I’m sure most of you have read it, but to recap, since it may have been awhile. The book follows Scout (Jean-Louis) and her older brother Jem (Jeremy), the only children of Atticus Finch. Atticus is a lawyer in the small town of Maycomb, Alabama, and he takes his job very seriously, almost as seriously as he does with raising his kids right, with their mother long gone. His unconventional parenting style doesn’t always sit well with his neighbors or his well-to-do family, who have a respectable name (a neighboring town even bears the Finch name), but Atticus is a respected man in the community. He lets his tomboy daughter run around, not very lady like, and treats his kids almost as adults. While he does try to shield their innocence from the dangerous and uncaring world out there, he’s teaching them to be critical and independent thinkers, even from an early age.

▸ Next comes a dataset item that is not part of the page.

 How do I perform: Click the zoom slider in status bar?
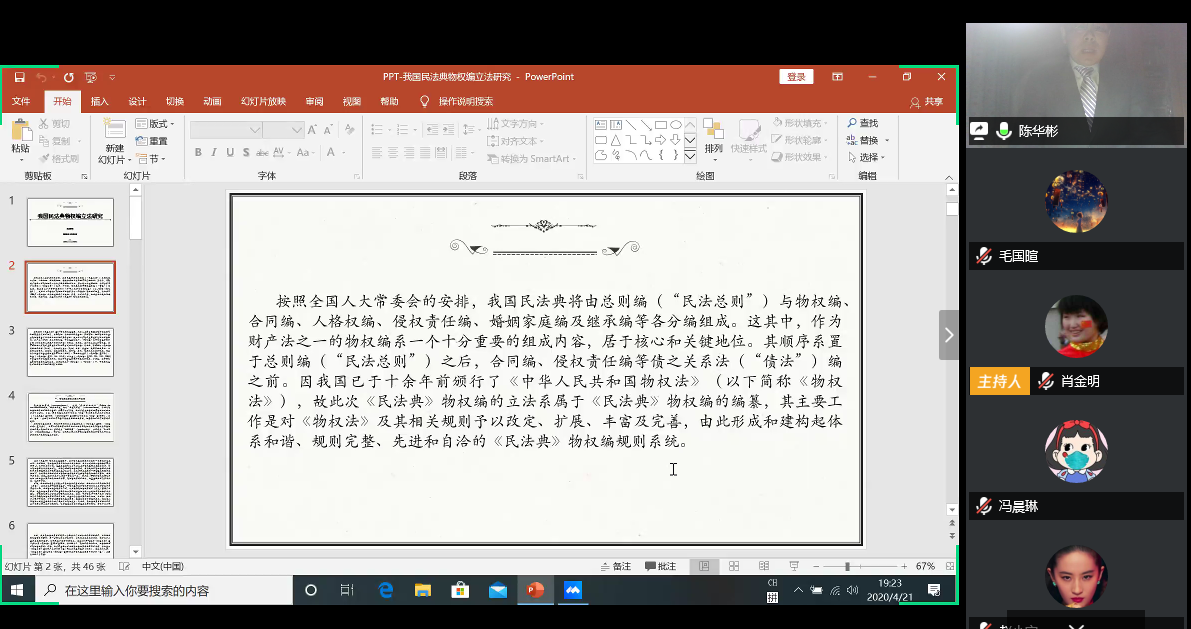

Taken from the viewpoint of the kids and especially Scout, who is just 6 at the beginning of the book, the novel does have a certain innocence. She’s only interested in what she can get away with, her friends, and neighborhood gossip, like the recluse neighbors, the Radley family, whose son Boo no one has seen in years. Scout, Jem, and their friend Dill spend a few summers trying to peak inside the Radley house for a glimpse of him, but to no avail. Finally they are warned away by Atticus, telling them to leave that poor family alone. Scout’s world is only what she can see and hear, and she isn’t aware of adult matters going on, even when they are right in front of her. Thus, when the book takes a turn halfway through, it hits the reader just as hard as it hits Scout.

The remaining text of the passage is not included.